Here is a question about Morphemes created in H5P

(Note: As clear in the last two examples, words and morphemes are not the same. A word can be made up of a single or multiple morphemes).

Types of Morphemes

The examples above reveal that there are different types of morphemes:

  • Free morphemes can stand on their own as words; they do not have to be attached to other morphemes. Examples: the, boy, run, and luck.
  • Bound morphemes cannot stand alone but must be bound to other morphemes. Examples: –s, un– and –y.

Bound morphemes are often affixes. This is a general term that comprises prefixes, which are added to the beginnings of words, like re– and un-, and suffixes, which are added to the ends of words, like –s and –ness; some languages also have infixes, which are added into the middle of words, but these are rare in Modern English.

Bound morphemes are further divided into two subtypes:

  • Derivational morphemes change the meaning or the part of speech of a word (i.e., they are morphemes by which we “derive” a new word). Examples are un-, which gives a negative meaning to the word it is added to, –y, which turns nouns into adjectives, or –ness, which turns adjectives into nouns.
  • Inflectional morphemes add grammatical information to the word, such as –s on runs, which tells us that it is 3rd person singular present tense verb, or the –s on boys, which tells us that there is more than one boy.
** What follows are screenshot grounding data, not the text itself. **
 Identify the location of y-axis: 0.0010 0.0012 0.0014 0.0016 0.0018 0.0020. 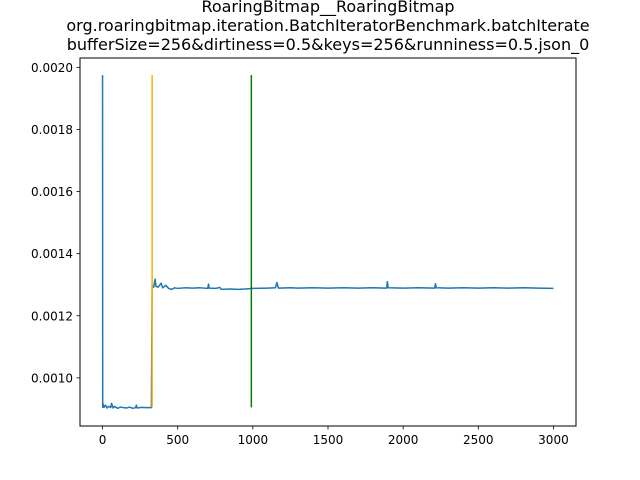
(56, 223).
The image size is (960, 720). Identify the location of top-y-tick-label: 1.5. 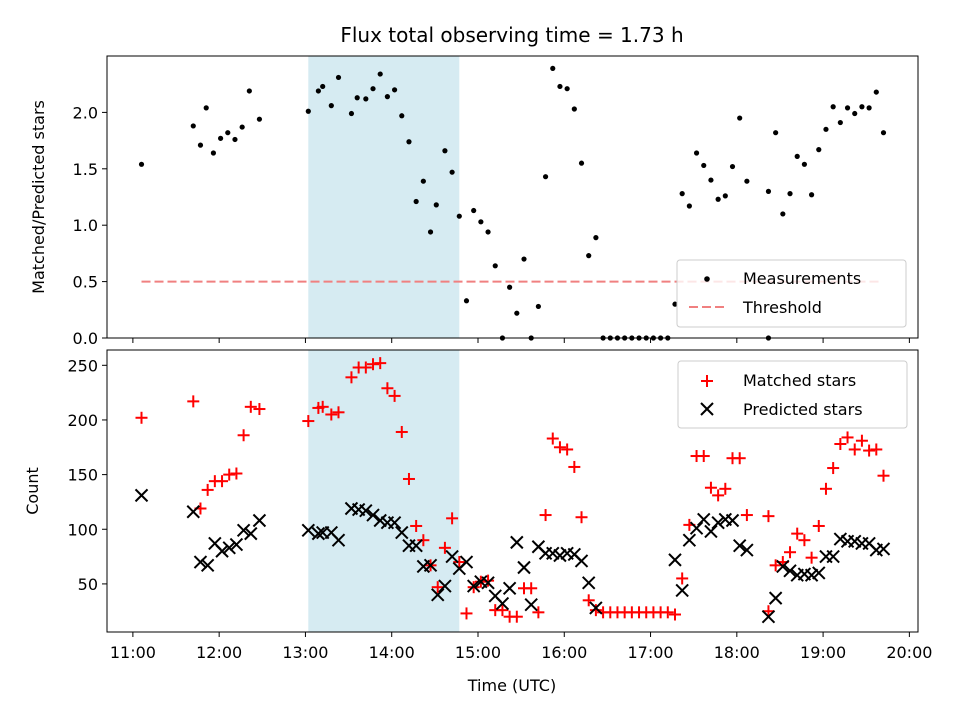
(86, 170).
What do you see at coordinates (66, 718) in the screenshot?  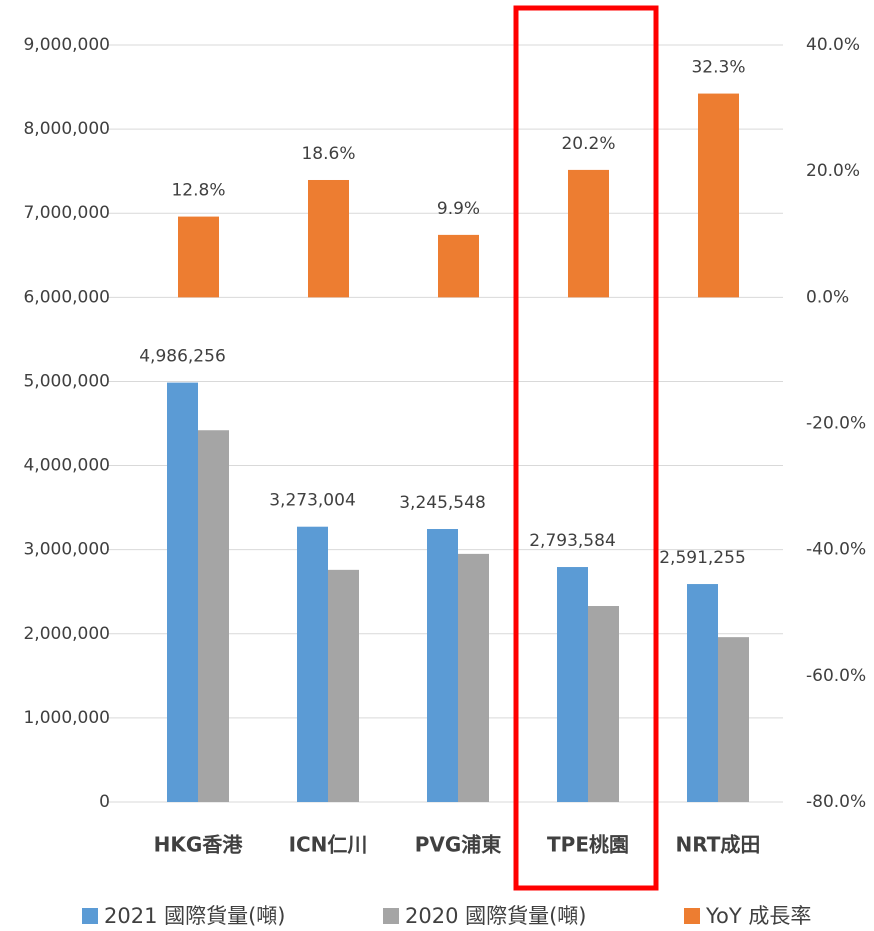 I see `y-tick-label: 1,000,000` at bounding box center [66, 718].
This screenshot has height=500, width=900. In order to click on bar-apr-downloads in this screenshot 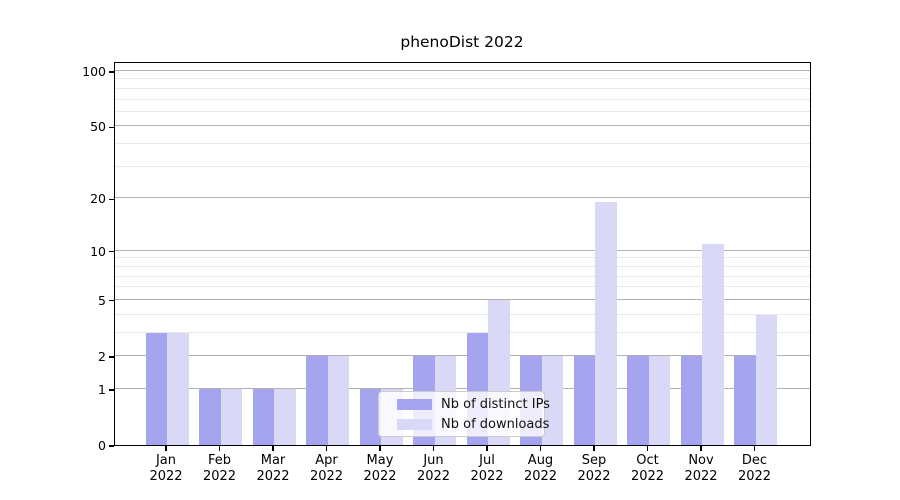, I will do `click(338, 400)`.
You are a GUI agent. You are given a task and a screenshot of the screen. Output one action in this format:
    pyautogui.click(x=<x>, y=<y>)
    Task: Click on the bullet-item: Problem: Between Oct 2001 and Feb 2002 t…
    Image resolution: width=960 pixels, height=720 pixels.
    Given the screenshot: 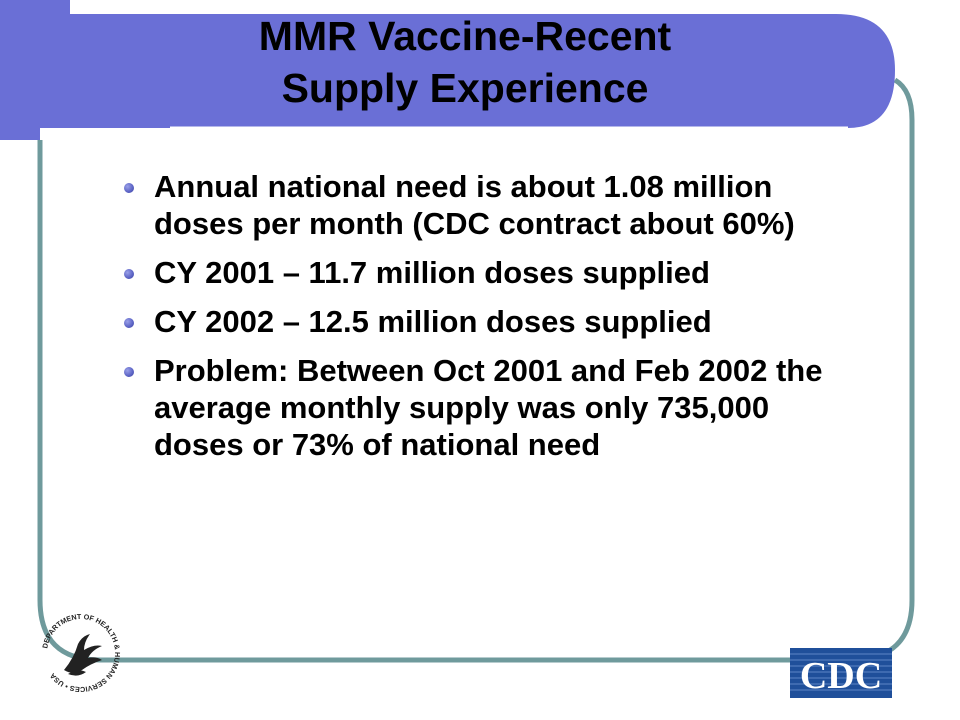 What is the action you would take?
    pyautogui.click(x=484, y=408)
    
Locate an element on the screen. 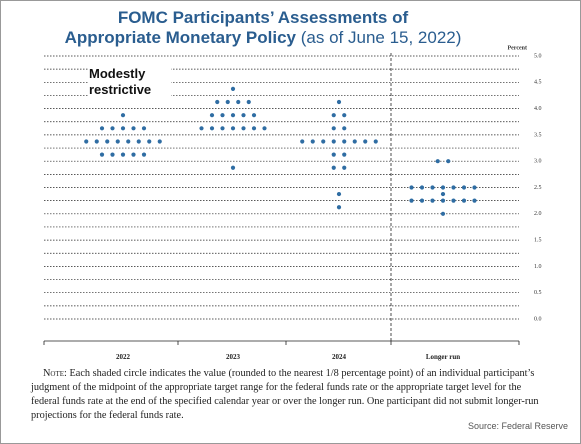 Image resolution: width=581 pixels, height=444 pixels. y-axis-label: Percent is located at coordinates (517, 48).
There are eight inflectional suffixes, often just called “inflections,” in English:

  • -s on verbs: 3rd person sg, present tense (he runs, she walks)
  • -ed on verbs: past tense: (I walked, they joined)
  • -ing on verbs: progressive (I was walking; they were joining)
  • -en on verbs: past participle (I was beaten; she has eaten)
  • -s on nouns: plural (boys, books)
  • -‘s on nouns; possessive (boy’s, book’s)
  • -er on adjectives: comparative (quicker, slower)
  • -est on adjectives: superlative (quickest; slowest)

Several of these inflections are similar phonologically, but do not confuse them. The –s on the end of 3rd person singular verbs, the –s plural on nouns, and the -‘s possessive ending are the same purely by coincidence. Also, do not confuse the –ing inflectional ending used to make verbs progressive (“I am singing”) with the derivational morpheme –ing used to make verbs into nouns (“Singing is a fun thing to do”). They sound the same, but they are used differently. Finally, do not let spelling confuse you. We signify possessive plurals in spelling by adding an apostrophe to the end of the word (e.g., boys’) but the only inflectional ending here is the s-plural. The apostrophe is just a spelling convention.

There is one final distinction between different kinds of morphemes:

  • content morphemes, which have a clear semantic meaning (like book, luck, un-, –y, boy)
  • function morphemes, which include all inflectional morphemes like –s, and –ed, but also include free morphemes such as the, of, with, and, but, and other similar words. These words signify the grammatical relationships between words and give structure to a sentence.

The wikipedia page on function words has an excellent example of the difference between content words and function words. Read these two sentences:

  1. The winfy prunkilmonger from the glidgement mominkled and brangified all his levensers vederously.
  2. Glop angry investigator larm blonk government harassed gerfritz infuriated sutbor pumrog listeners thoroughly.

In the first sentence, all the content words have been replaced with nonsense words, but notice how the grammatical structure of the sentence is still clear. You can tell that winfy is an adjective, that the words mominkled and brangified are past tense verbs, and so on. In the second sentence the content words are English but the function words have been replaced. This sentence is entirely incomprehensible!


Allomorphs are non-meaningful variants of a morpheme. For example, the -s plural takes three distinct phonological forms, [s], [z], and [ɪz], in the words boys [bɔɪz], books [bʊks], and dishes [dɪʃɪz]. These phonological distinctions are considered non-meaningful, making these allomorphs of the -s plural morpheme.